As the population ages and cardiovascular mortality declines, there is a large and growing population of patients with CHF, a heterogeneous disease resulting from both ischaemic (60%) and non-ischaemic (40%) aetiologies. Remarkable progress has been made in both medical and device therapy for patients with CHF over the last 20 years. In general, pharmacologic therapies with beta blockers and ACE inhibitors or device therapy with biventricular pacing or ICDs are successful, regardless of the aetiology of CHF. In contrast, successful stem cell therapy for CHF may well require an aetiology-specific approach.

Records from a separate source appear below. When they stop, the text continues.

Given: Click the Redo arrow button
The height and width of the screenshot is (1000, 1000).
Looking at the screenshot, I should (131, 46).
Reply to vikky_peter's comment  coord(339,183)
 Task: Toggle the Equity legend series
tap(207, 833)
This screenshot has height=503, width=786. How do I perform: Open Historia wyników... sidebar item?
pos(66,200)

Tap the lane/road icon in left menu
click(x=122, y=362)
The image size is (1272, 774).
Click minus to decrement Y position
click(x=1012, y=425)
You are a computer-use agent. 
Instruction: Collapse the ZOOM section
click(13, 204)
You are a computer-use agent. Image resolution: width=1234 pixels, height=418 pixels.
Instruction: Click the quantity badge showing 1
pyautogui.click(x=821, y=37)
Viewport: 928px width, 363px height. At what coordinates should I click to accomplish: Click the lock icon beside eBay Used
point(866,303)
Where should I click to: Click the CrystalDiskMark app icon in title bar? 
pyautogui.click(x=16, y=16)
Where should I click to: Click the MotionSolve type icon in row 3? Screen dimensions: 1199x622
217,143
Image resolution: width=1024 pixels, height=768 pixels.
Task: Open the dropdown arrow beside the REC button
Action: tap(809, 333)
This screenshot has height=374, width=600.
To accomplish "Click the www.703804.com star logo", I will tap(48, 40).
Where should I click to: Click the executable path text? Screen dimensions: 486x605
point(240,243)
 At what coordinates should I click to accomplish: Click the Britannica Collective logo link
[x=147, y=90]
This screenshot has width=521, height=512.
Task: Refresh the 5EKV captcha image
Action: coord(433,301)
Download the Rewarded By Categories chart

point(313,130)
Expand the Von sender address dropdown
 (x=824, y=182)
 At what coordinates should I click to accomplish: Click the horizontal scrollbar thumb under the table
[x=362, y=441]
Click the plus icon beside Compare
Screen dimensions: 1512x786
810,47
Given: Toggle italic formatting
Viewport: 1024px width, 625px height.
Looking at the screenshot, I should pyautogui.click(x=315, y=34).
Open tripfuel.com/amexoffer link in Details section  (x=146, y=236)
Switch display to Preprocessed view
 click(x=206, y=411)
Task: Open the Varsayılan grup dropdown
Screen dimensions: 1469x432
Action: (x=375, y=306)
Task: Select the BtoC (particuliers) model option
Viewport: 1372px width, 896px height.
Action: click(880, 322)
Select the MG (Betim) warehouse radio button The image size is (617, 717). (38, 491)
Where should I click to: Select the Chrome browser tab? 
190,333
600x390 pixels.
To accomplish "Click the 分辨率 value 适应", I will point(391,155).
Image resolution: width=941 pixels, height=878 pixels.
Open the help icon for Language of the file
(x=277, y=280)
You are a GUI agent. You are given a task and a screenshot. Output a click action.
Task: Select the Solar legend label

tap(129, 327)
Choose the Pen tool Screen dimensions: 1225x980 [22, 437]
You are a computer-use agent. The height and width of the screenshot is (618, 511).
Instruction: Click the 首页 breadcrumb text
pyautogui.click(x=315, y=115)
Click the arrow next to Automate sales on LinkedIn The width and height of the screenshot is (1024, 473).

For example, the NIH-sponsored FOCUS trial targets CHF patients with Canadian class II-IV angina or NYHA class II-III heart failure and LVEF ≤45%. Patients are required to have areas of myocardium not amenable to revascularisation with reversible myocardial ischaemia. The targeted myocardial ischaemic area must show electrical viability by NOGA electromechanical mapping based on unipolar voltage of >6.9 mv. Eligible patients receive intramyocardial injection of 100 million autologous bone marrow mononuclear cells into the ischaemic zone9. In contrast, similar to the SEISMIC trial, the MARVEL trial enrolled NYHA class II-IV CHF patients with LVEF <35% who received cultured autologous skeletal myoblasts injected into the area of scar based on unipolar voltage <7.0 mv by NOGA10. The FOCUS trial is seeking to stimulate angiogenesis, to increase myocardial perfusion and subsequently improve LV function. In contrast, patients enrolled in MARVEL had normal blood flow, and the goal was to stimulate myogenesis in an attempt to improve LV function. Therefore, despite similar symptoms, LV function and required baseline therapy, CHF patients enrolled in FOCUS would be excluded from MARVEL, and vice versa. This is an important paradigm shift in the design of CHF clinical trials. Myocardial regeneration is a complex process and likely requires more than simple angiogenesis or myogenesis to rebuild living, viable muscle. Understanding the process and the solution in the CHF patient with previous MI and scar remains the major challenge in cardiovascular stem cell therapy. This was the problem addressed in SEISMIC and the cell of choice was autologous skeletal myoblasts.